Catherine Craft recently characterized that community as an “audience of artists,” demonstrating the manner in which American modernism was formed in and around a community of viewers. It is just such a viewing practice that Motherwell aimed to cultivate in his students by introducing them to the most radical modernist artists of the day. The emphasis on studying artists over technique is also present in the syllabi that the Hunter exhibition puts on display, including one for a course called “The Artist and Modern Society.” The facsimile of Motherwell’s syllabus that was mounted for the exhibition features his hand-written annotations, including a correction of the title of the first section of the course. What was originally named “The Social Problem of Modern Art,” was revised to read “The Public’s Problem with Modern Art,” demonstrating his view that the artist is worthy of study for exactly the manner in which he or she challenges the public on both aesthetic and ethical grounds. The disregard for technique in the young artist’s education is reflected in Motherwell’s own, in his opting for a degree in philosophy over a degree in the fine arts. That decision demonstrates Motherwell’s conviction that artists must know about the world as they are as much ethical and aesthetic beings as they are artistic ones (Motherwell: “Every aesthetic decision is ultimately ethical in origin”). Artists must also know other artists. Technique may or may not follow: that is up to the artists themselves.

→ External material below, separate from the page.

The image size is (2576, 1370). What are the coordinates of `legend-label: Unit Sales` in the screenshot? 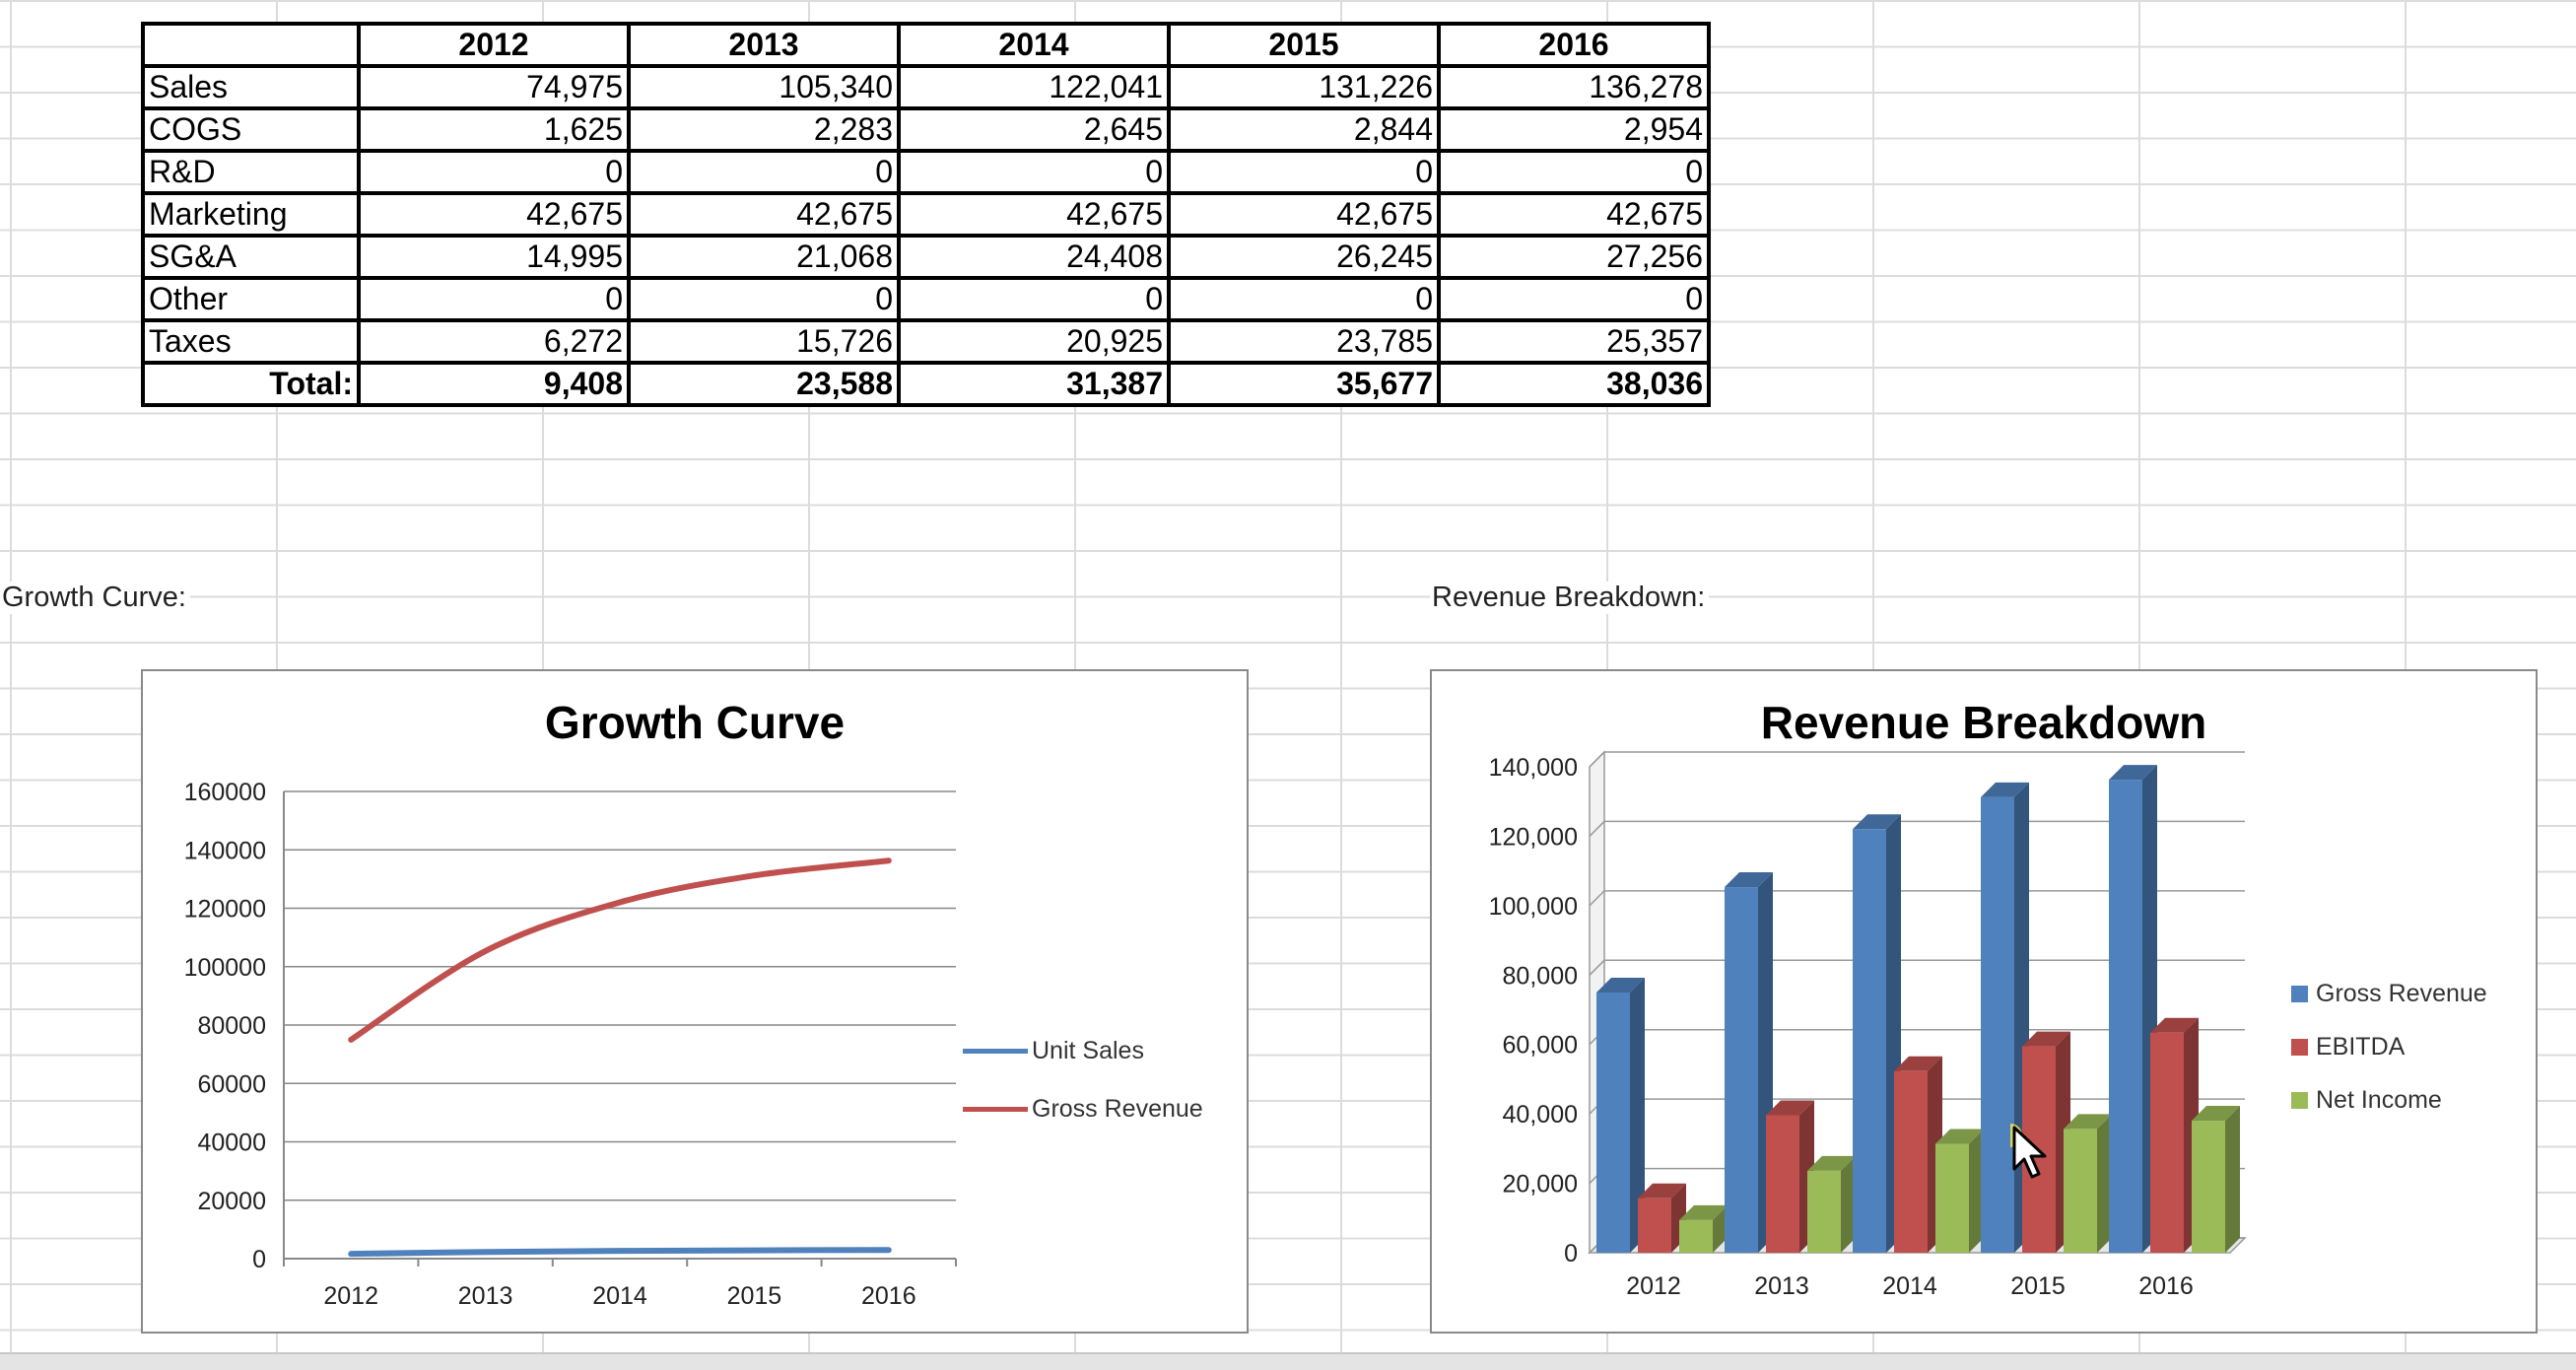 It's located at (1088, 1050).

Maybe it was this emphasis on knowingness, this extraordinary academicism, that rendered Motherwell’s own pictorial practice so uneven. There’s a smartness there that is at times cringe-worthy. That smartness may not have served Motherwell’s practice every time, but it certainly served that of his peers and his students. Without Motherwell’s academicism, his close study of modernism and his desire to share it, the New York School may never have materialized, at least not with such a perfect combination of historical consciousness and material grace.
 All Motherwell quotes are taken from Howard Singerman’s excellent catalog essay in Robert Motherwell and the New York School at Hunter (Dedalus Foundation 2015).
 Catherine Craft, An Audience of Artists: Dada, Neo-Dada, and the Emergence of Abstract Expressionism (Chicago, University of Chicago Press, 2012).